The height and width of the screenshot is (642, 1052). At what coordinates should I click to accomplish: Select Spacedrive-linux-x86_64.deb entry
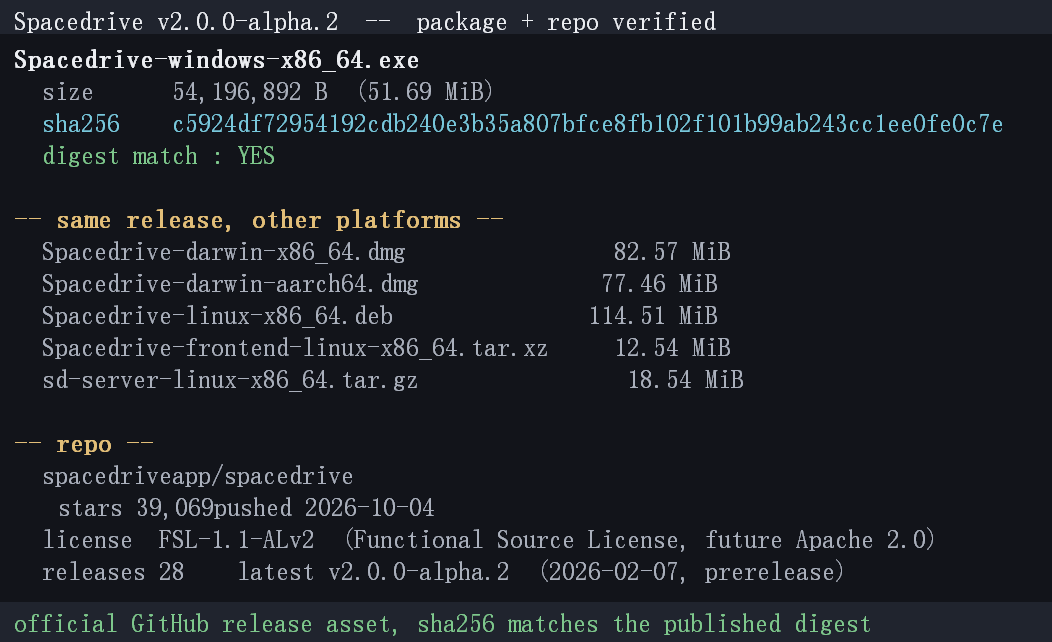tap(217, 316)
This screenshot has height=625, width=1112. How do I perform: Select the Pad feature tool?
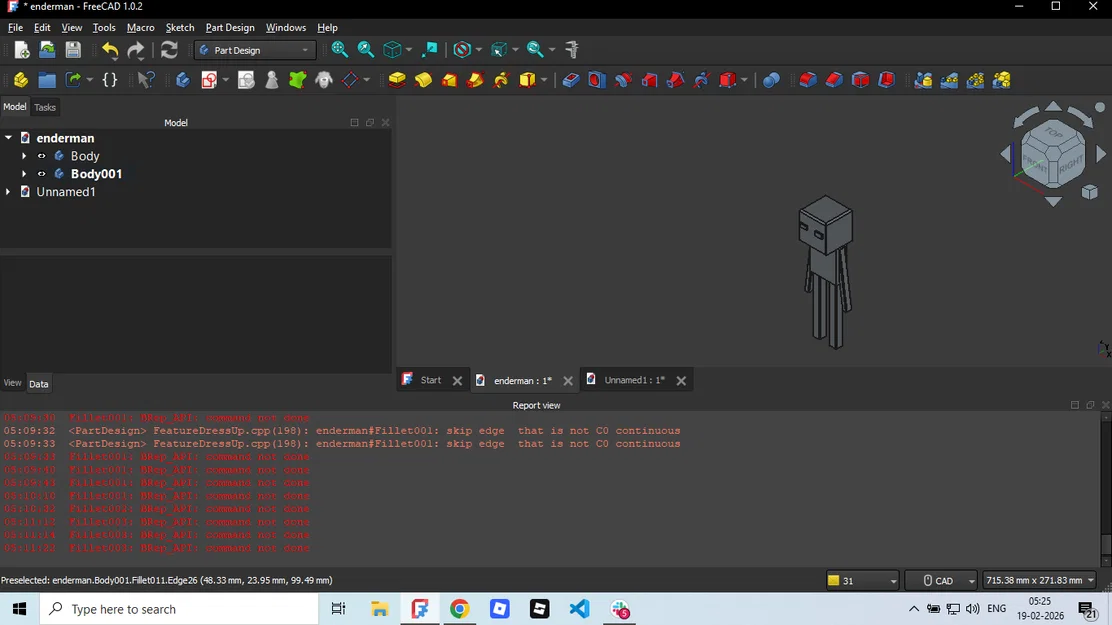point(397,79)

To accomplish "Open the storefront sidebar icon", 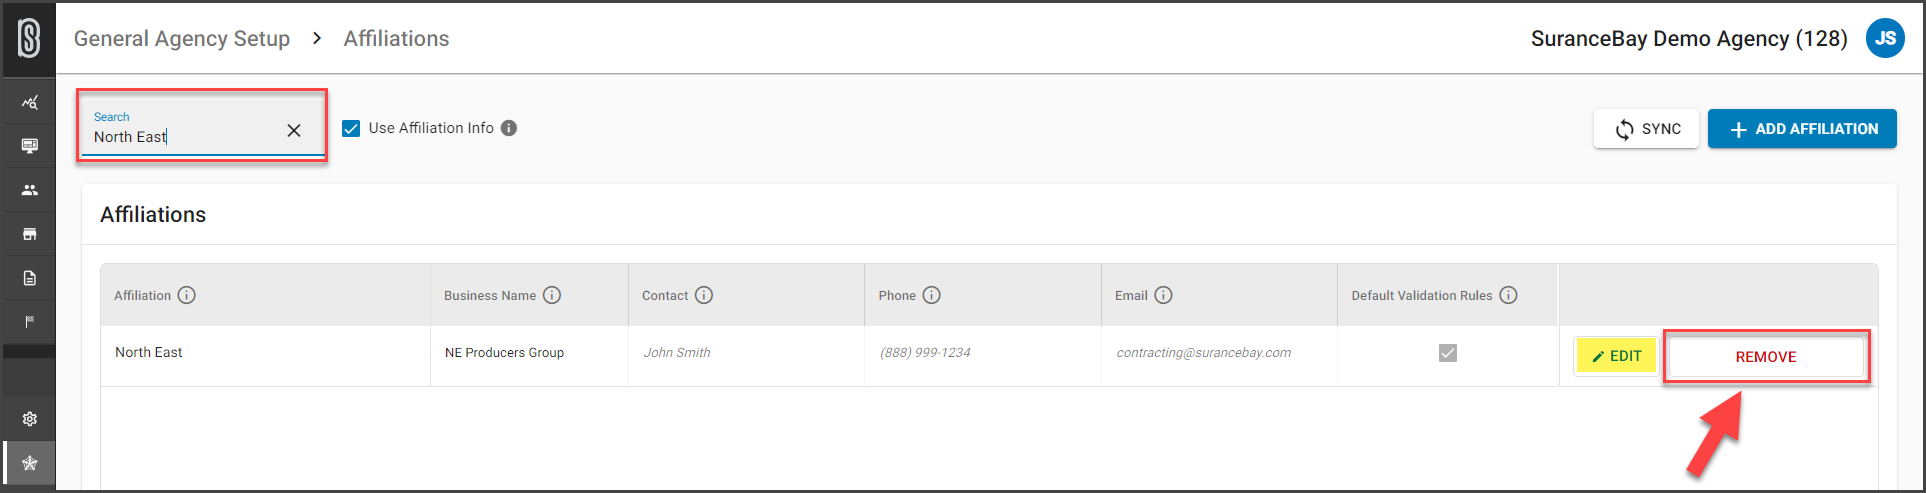I will (x=30, y=234).
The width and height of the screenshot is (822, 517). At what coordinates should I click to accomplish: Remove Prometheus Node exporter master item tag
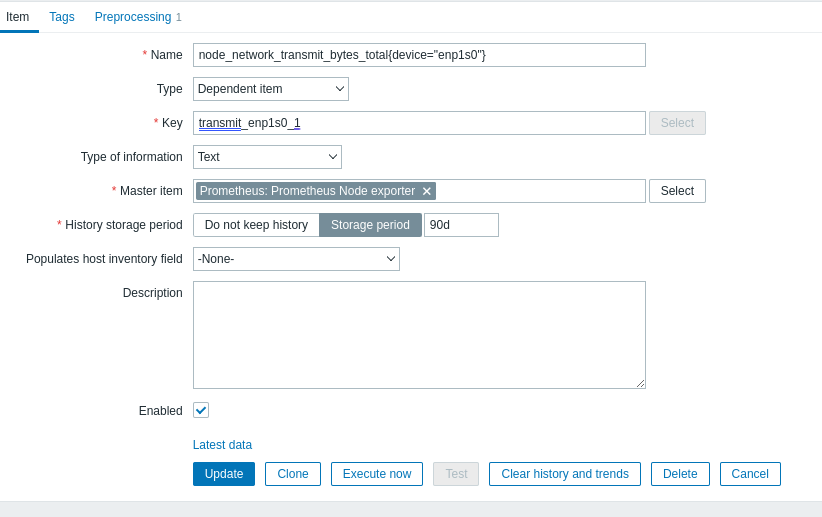point(427,191)
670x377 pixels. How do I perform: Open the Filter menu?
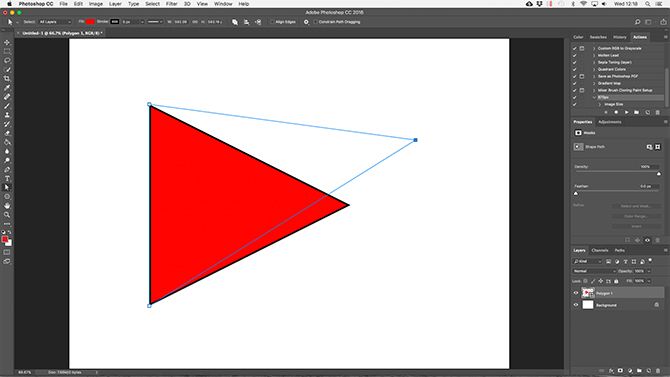coord(171,4)
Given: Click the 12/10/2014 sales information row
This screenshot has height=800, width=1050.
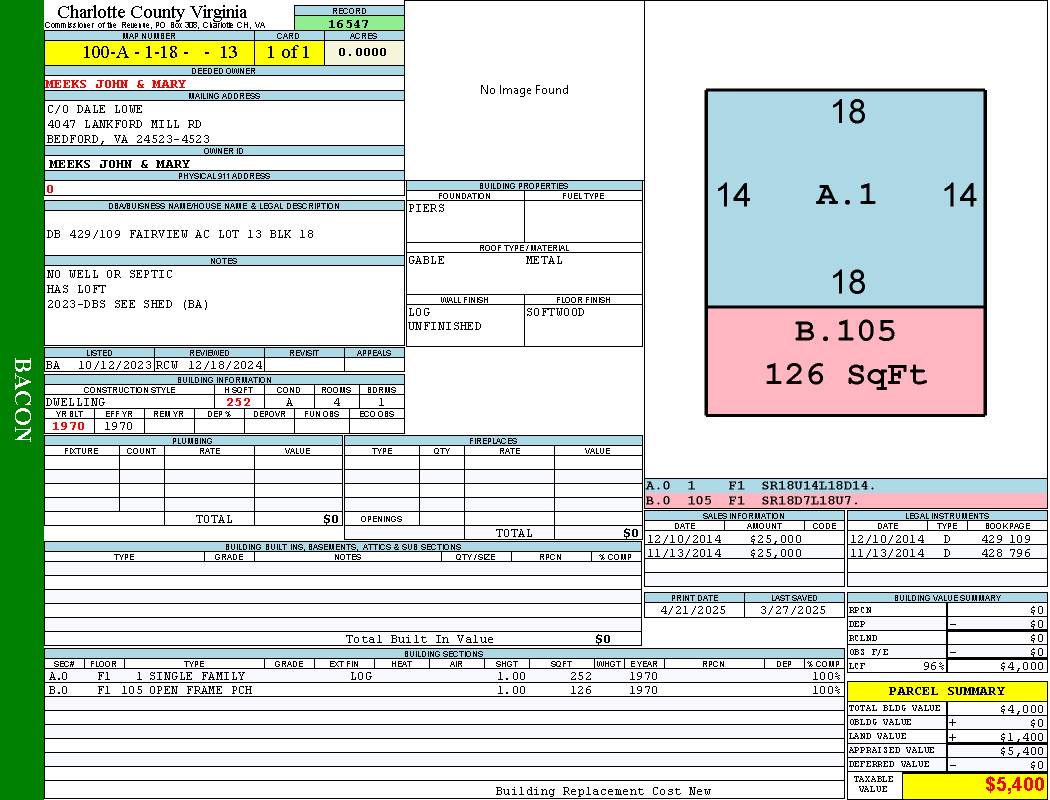Looking at the screenshot, I should [x=742, y=539].
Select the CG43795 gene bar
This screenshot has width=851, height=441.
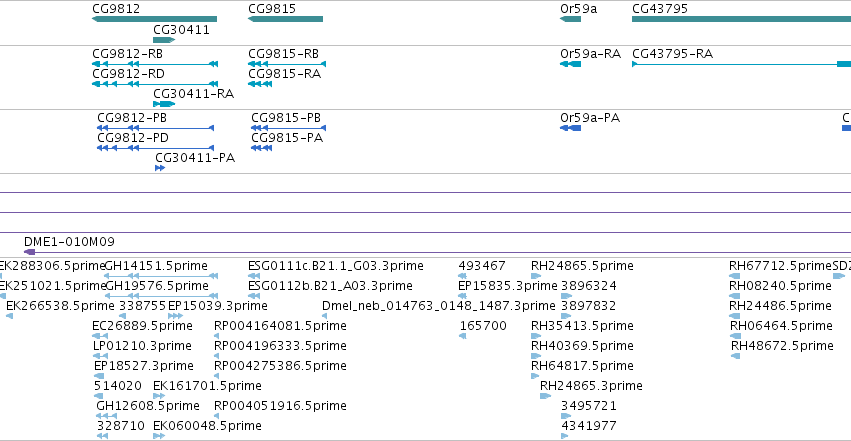(741, 19)
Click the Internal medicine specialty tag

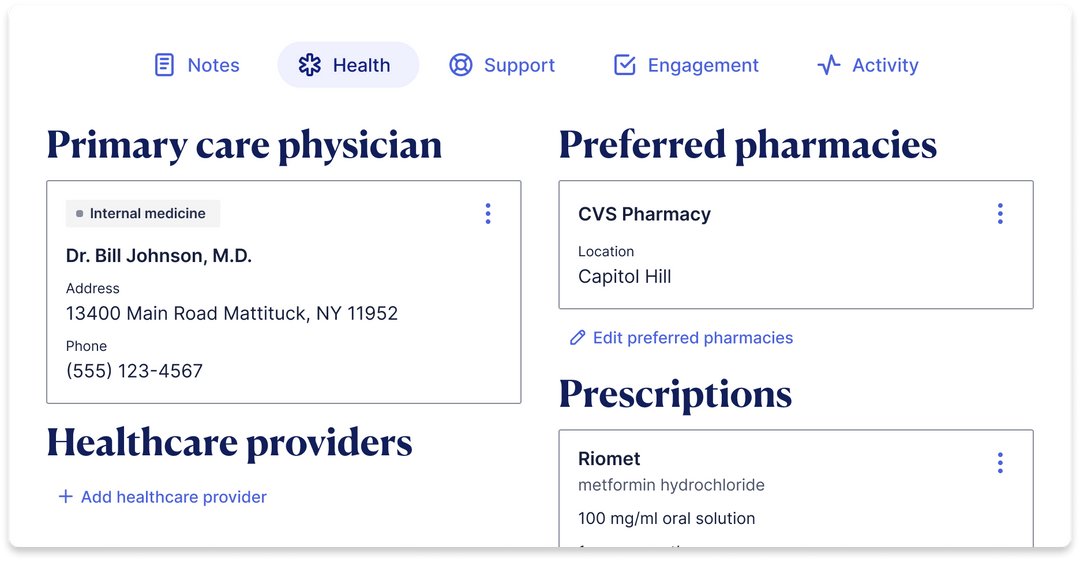click(143, 213)
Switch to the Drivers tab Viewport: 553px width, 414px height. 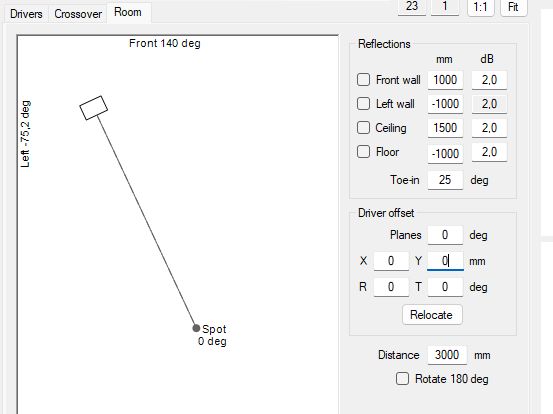[x=26, y=14]
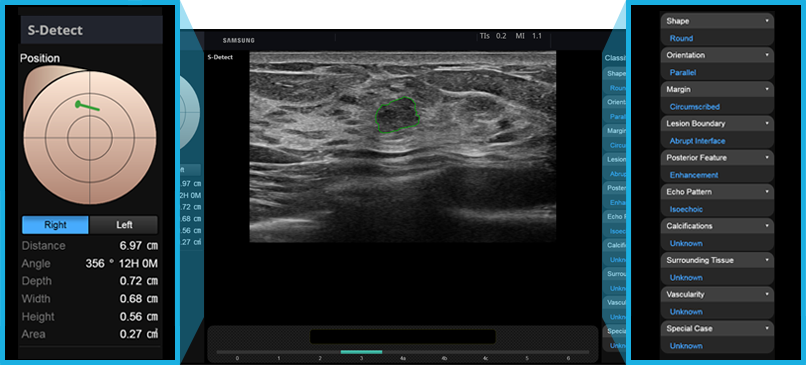Image resolution: width=806 pixels, height=365 pixels.
Task: Open the Orientation dropdown
Action: (x=717, y=55)
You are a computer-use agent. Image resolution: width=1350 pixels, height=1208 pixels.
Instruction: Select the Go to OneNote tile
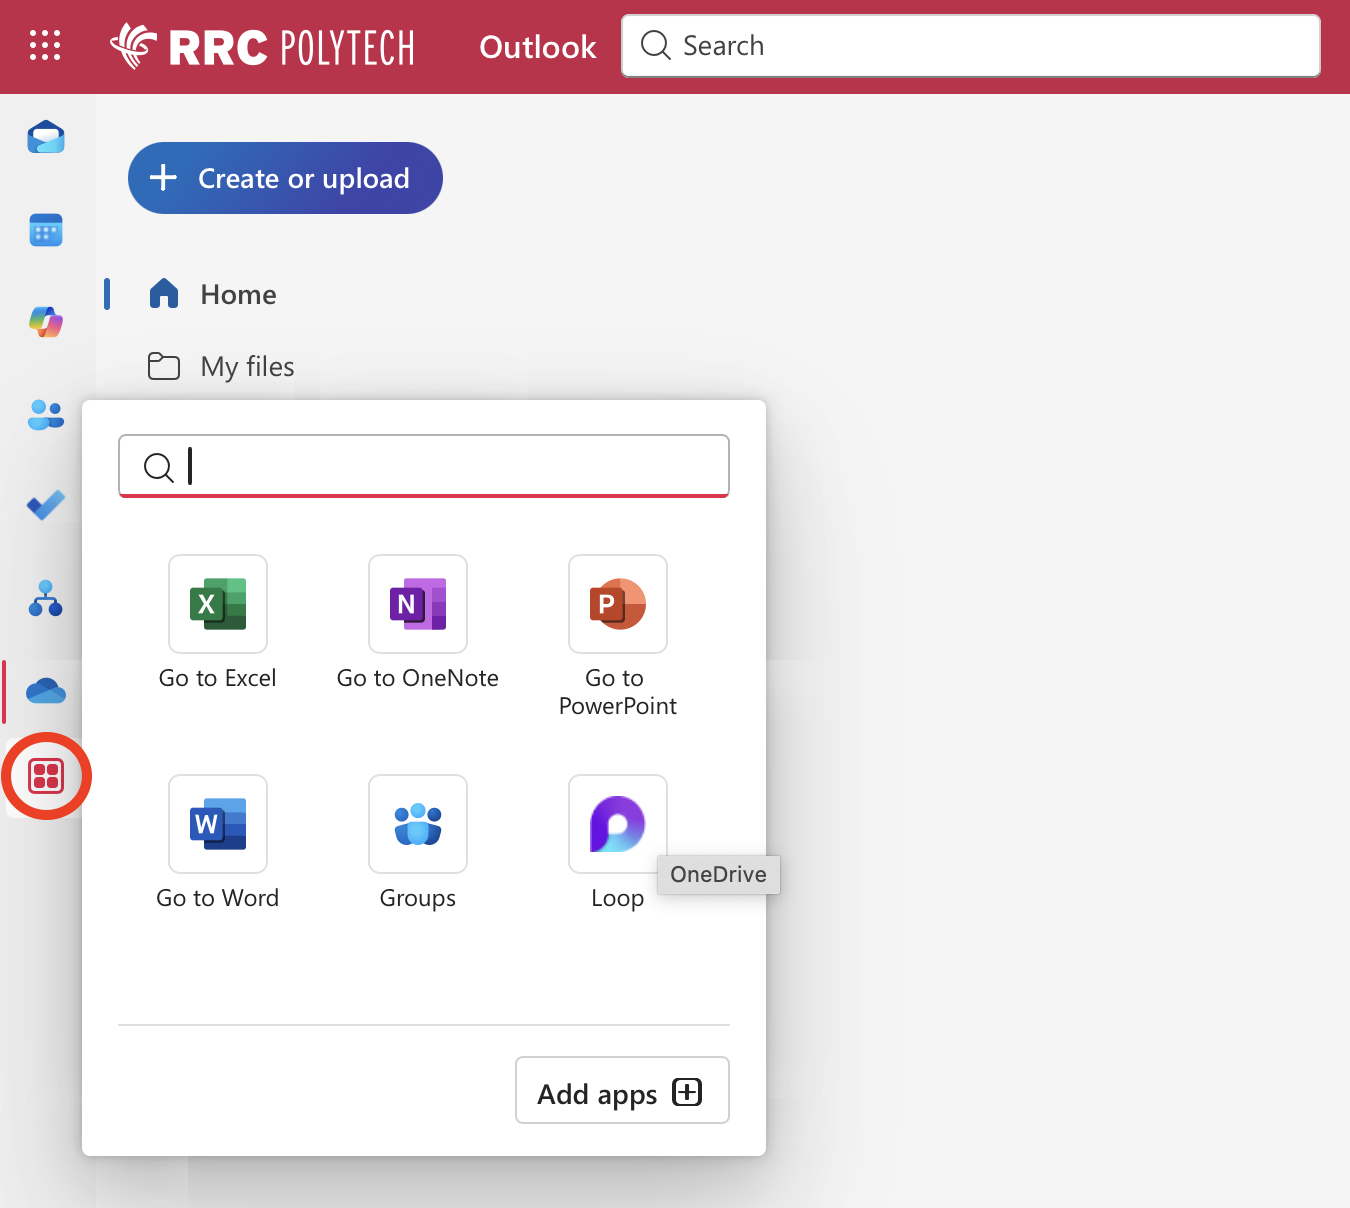pyautogui.click(x=417, y=604)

※ ※ ※

**TASK TO CARRY OUT:** Give back exactly, and only, the lines from the one holding "You are a computer-use" through the last line of the entries, with every picture omitted.

**ANSWER TO THIS EXERCISE:**
You are a computer-use agent. Image resolution: width=1350 pixels, height=1208 pixels.
Instruction: Select the Go to OneNote tile
pyautogui.click(x=417, y=604)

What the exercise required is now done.